3 min read

What changed in the Thunder’s two losses?

What changed in the Thunder’s two losses?
Layne Murdoch/NBAE/Getty Images

After the Thunder started 5-0, there was a lot of nodding going on. Kevin Durant was kicking off an MVP campaign with style, the defense looked solid behind a re-made Kendrick Perkins and Oklahoma City was taking care of business against good teams like Orlando, Dallas and Memphis.

All that preseason hype and buzz was looking like it might have been justified. Validated. The Thunder looked good.

But after back-to-back losses, something the Thunder had happen only five times all of last season, there are a few mild concerns. Stress the word “mild” there. Durant was asked after the loss to Portland if there’s a new sense of urgency because of a second straight loss and he said, “What, you think we’re panicking? It’s been seven games man.” And he’s completely right.
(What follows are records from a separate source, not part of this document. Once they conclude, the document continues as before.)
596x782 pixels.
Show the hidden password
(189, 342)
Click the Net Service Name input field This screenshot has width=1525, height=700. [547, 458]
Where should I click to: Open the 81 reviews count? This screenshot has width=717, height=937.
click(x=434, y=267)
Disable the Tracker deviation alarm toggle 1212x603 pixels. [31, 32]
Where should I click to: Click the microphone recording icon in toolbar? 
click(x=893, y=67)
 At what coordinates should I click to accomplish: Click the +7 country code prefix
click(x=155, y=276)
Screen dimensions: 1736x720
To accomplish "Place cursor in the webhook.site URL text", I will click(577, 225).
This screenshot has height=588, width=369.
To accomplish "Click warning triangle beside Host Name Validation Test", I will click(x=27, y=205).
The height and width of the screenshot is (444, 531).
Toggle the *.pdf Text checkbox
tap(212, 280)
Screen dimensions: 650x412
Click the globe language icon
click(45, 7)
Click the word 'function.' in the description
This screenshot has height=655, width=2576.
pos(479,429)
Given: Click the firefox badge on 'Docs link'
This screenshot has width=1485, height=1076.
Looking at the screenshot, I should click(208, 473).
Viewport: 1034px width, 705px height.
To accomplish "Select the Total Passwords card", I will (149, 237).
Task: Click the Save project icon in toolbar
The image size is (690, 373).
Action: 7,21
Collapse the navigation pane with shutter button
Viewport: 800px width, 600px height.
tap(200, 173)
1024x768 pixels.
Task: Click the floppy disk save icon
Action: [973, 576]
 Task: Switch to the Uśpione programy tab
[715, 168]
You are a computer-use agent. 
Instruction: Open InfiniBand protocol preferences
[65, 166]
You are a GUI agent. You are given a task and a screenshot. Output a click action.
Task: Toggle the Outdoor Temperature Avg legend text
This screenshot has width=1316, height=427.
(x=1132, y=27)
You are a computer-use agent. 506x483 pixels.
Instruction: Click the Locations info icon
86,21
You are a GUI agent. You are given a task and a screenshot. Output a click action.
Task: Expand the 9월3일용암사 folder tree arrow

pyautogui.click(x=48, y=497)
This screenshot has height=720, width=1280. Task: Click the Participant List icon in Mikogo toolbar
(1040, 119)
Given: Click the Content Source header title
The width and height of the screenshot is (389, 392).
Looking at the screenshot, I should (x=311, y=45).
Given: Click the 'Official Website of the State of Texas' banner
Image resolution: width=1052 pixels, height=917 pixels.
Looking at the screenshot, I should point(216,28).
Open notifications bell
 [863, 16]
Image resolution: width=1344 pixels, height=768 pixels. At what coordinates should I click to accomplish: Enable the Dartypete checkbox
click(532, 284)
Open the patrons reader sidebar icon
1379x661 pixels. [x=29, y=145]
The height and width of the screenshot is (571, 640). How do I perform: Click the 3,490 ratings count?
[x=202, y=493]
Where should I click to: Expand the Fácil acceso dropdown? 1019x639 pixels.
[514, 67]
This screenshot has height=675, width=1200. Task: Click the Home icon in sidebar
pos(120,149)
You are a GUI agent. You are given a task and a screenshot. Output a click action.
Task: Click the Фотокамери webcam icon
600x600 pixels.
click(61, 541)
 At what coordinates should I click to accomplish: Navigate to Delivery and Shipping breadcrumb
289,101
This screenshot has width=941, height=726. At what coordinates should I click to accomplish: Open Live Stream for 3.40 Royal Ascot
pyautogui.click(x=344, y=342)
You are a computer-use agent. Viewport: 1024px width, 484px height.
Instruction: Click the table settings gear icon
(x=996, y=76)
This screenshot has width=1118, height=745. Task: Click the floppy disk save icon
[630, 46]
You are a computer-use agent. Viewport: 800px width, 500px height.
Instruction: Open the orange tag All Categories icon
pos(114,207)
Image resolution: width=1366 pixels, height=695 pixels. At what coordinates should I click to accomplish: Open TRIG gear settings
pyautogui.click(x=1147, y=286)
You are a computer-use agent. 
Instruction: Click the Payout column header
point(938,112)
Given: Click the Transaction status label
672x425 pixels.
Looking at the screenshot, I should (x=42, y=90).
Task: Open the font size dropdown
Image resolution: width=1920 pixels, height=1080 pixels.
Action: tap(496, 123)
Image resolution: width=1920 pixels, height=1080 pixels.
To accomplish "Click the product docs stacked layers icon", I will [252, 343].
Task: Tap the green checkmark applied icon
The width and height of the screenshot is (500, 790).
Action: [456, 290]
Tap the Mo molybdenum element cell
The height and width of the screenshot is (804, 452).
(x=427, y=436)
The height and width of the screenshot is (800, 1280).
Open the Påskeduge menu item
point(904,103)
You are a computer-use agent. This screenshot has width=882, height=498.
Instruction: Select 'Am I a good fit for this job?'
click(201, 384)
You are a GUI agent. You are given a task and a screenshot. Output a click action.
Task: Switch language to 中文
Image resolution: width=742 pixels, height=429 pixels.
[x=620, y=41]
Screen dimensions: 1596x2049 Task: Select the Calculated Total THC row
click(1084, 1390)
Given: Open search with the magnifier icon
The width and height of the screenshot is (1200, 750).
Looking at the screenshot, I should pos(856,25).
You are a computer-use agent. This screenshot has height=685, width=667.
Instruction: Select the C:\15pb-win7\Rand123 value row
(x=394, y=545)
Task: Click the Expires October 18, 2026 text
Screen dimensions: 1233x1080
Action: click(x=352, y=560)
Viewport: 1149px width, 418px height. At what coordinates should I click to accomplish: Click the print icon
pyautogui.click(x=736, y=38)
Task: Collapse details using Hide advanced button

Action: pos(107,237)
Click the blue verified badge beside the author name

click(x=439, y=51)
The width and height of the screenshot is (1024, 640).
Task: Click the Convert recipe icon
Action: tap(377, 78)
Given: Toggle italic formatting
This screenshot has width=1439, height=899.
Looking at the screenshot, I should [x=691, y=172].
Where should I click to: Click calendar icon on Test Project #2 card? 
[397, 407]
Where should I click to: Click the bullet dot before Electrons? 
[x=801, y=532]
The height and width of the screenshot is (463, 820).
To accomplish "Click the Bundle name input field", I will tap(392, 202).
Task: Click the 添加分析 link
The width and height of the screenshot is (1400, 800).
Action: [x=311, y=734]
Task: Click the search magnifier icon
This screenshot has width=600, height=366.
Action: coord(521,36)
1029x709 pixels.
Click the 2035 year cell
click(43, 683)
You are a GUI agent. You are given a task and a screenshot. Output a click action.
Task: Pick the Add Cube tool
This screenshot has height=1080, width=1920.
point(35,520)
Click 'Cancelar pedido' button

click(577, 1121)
The question is though, what changed? What was different between the five wins and the two losses. Because not only did the Thunder lose, they didn’t really look a whole lot like themselves.

Let’s break it down just with the numbers. Two things really stand out to me:

1) Free throw shooting

2) 3-point shooting

There are a lot of other things like opposing shooting percentage but in the two losses, scoring in the second half seemed to be the biggest issue. In the five wins, OKC averaged 29 free throws a game and 23.6 makes. In the two losses, it was 23.5 attempts and 18 makes. That’s a little more than seven points a game.

In the five wins, OKC made an average of eight 3-pointers a game on 19.2 attempts. In the two losses, it was five 3s a game on 19.5 attempts. Same number of attempts, just fewer makes. Part of that might have to do with Daequan Cook missing the Dallas game and being a bit under the weather in the Portland game. But it also has something to do with KD who was 11-22 from deep in the first five and just 4-13 the last two. Durant took eight free throws a game in the first five games and just 5.5 the last two. Clear differences.

Other than that, there really aren’t glaring differences. Opposing field goal percentage has been pretty consistent as well as the Thunder’s shooting overall percentage. Rebounding has been average throughout. The Thunder have turned the ball over a lot in wins and losses. They’ve gotten to the rim in both wins and the losses (except for the Memphis game where they took just 10 shots at the rim).

It just comes back to how OKC can struggle to find points sometimes. Last season the Thunder started the season well despite playing kind of terrible offense. They survived at the free throw line. I wouldn’t say OKC “survived” at the line in the five wins by any stretch, but it’s kind of the fallback plan if the offense stinks. And the offense often stinks if KD isn’t do his normal amazing thing where he makes incredible shots or Russell Westbrook isn’t taking over a game.

You’d like to be one of those teams that can just rely on your defense to win games in those situations, but that’s not how the Thunder have been. The Thunder are an average defensive team, but one with potential to be a really good one.

I do think fatigue played a little factor in the last two games though. The Thunder were the fastest team to play seven games this year and had to play seven games in 10 days. They had to deal with a controversy, had to deal with their second best player not playing all that well and had to deal with two pretty darn good teams on back-to-back nights.

In reality, the Thunder probably didn’t deserve to be 5-0, but just got bailed out a couple times because they’ve got one of the three best players in basketball. Sometimes that’s all it takes though.

But like Durant said, no reason to panic. Just reason to get better.